Dimon, speaking so fast he swallowed some of his words, opened the meeting with another statement that the trading losses -- $2 billion and perhaps greater -- were "self-inflicted."

"There are many lessons here and many changes in policies and procedures that are being implemented here," said Dimon, addressing a few hundred people in a converted cafeteria at one of the company's back-office operations.

But as a shareholder question-and-answer session opened, hardly any of the queries or comments made reference to the losses. Instead, most people seemed more concerned with the bank's mortgage servicing practices and with the proposal to split the roles of chairman and CEO.

That nonbinding proposal received 40.1 percent of the votes cast in favor. By way of comparison, 44 percent of AT&T Inc shareholders and 46 percent of Honeywell International Inc shareholders voted to separate the roles at their companies in meetings held last month.

After two trading days of heavy losses, JPMorgan shares rose 1.9 percent to $36.48 in morning trade. Even so, the stock is down more than 10 percent since the trading losses were disclosed, wiping out $16.2 billion of market capitalization.

"It affects my opinion of the entire financial industry," said Dennis Hong, principal with Altimeter Capital, a hedge fund that manages about $250 million.

"It's really shocking because JPMorgan has been known as the most conservative in terms of managing their business risk. They may be losing their way," Hong said at an event in Boston.

AFFIRMS 'CASE FOR ... REFORM'

In Washington, U.S. Treasury Secretary Timothy Geithner said JPMorgan's losses strengthened the case for reform.

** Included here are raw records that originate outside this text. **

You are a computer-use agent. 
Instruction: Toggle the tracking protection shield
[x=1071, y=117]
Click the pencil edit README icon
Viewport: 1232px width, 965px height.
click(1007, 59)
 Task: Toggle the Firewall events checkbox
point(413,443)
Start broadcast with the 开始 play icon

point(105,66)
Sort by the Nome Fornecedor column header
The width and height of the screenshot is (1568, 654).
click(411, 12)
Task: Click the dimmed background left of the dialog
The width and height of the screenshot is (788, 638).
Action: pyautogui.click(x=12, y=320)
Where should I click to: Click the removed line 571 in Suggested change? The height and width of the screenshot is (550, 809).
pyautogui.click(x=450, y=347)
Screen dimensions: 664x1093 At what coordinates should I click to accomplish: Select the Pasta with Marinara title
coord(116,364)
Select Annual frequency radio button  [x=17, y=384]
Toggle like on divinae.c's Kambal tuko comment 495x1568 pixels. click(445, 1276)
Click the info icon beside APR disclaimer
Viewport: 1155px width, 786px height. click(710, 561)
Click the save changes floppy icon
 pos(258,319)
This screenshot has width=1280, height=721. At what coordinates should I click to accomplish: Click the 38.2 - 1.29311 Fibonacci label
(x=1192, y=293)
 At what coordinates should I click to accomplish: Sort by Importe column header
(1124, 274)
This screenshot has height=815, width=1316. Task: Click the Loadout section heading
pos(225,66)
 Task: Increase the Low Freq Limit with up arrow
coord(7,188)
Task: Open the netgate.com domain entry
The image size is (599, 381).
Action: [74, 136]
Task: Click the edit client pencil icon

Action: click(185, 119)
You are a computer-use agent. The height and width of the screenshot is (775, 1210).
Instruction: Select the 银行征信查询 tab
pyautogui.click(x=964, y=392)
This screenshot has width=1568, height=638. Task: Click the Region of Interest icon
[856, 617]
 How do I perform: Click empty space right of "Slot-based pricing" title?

"I think this failure of risk management is just a very powerful case for ... financial reform," Geithner told an event sponsored by the Peterson Foundation.

"The test of reform is not whether you can prevent banks from making mistakes ... the test of reform should be: 'Do those mistakes put at risk the broader economy, the financial system or the taxpayer?'"

Protests outside the annual meeting were relatively limited. Half a dozen Occupy Tampa protesters did media interviews and occasionally chanted, "hey hey ho ho, big banks have got to go."

Nonetheless, retail shareholders expressed incredulity at the size of the losses.

"I am amazed that they think $2 billion is a bump in the road," said A. Reihl, an 85-year-old shareholder who said she has owned the stock for more than a decade. "This is not the time to be taking risk."

CLAWBACKS

New York City Comptroller John Liu, who oversees the city's $400 million stake in JPMorgan, on Tuesday joined those calling for a "clawback" of compensation from executives responsible for the trading losses, including Ina Drew, chief of the hedging unit that racked up the losses. She announced her retirement on Monday.

Reuters was unable to reach Drew at her New Jersey home on Monday evening.

In its 2011 annual report, JPMorgan said its stock-based compensation awards were subject to clawback provisions. It said in its proxy filing that it could conduct a clawback review "as a result of a material restatement of earnings or by acts or omissions of employees."

JPMorgan can cancel unvested awards or require that the value of distributed shares be repaid when "the employee engages in conduct that causes material financial or reputational harm to the firm or its business activities," according to the proxy.

"We don't know the facts and culpability, but it appears she (Drew) did have a responsibility here along with a number of others," Sheila Bair, former chairman of the Federal Deposit Insurance Corp, said in an interview with Reuters Insider. "Clearly, the whole purpose of clawbacks is if you make a bad bet that results in losses, compensation should be clawed back."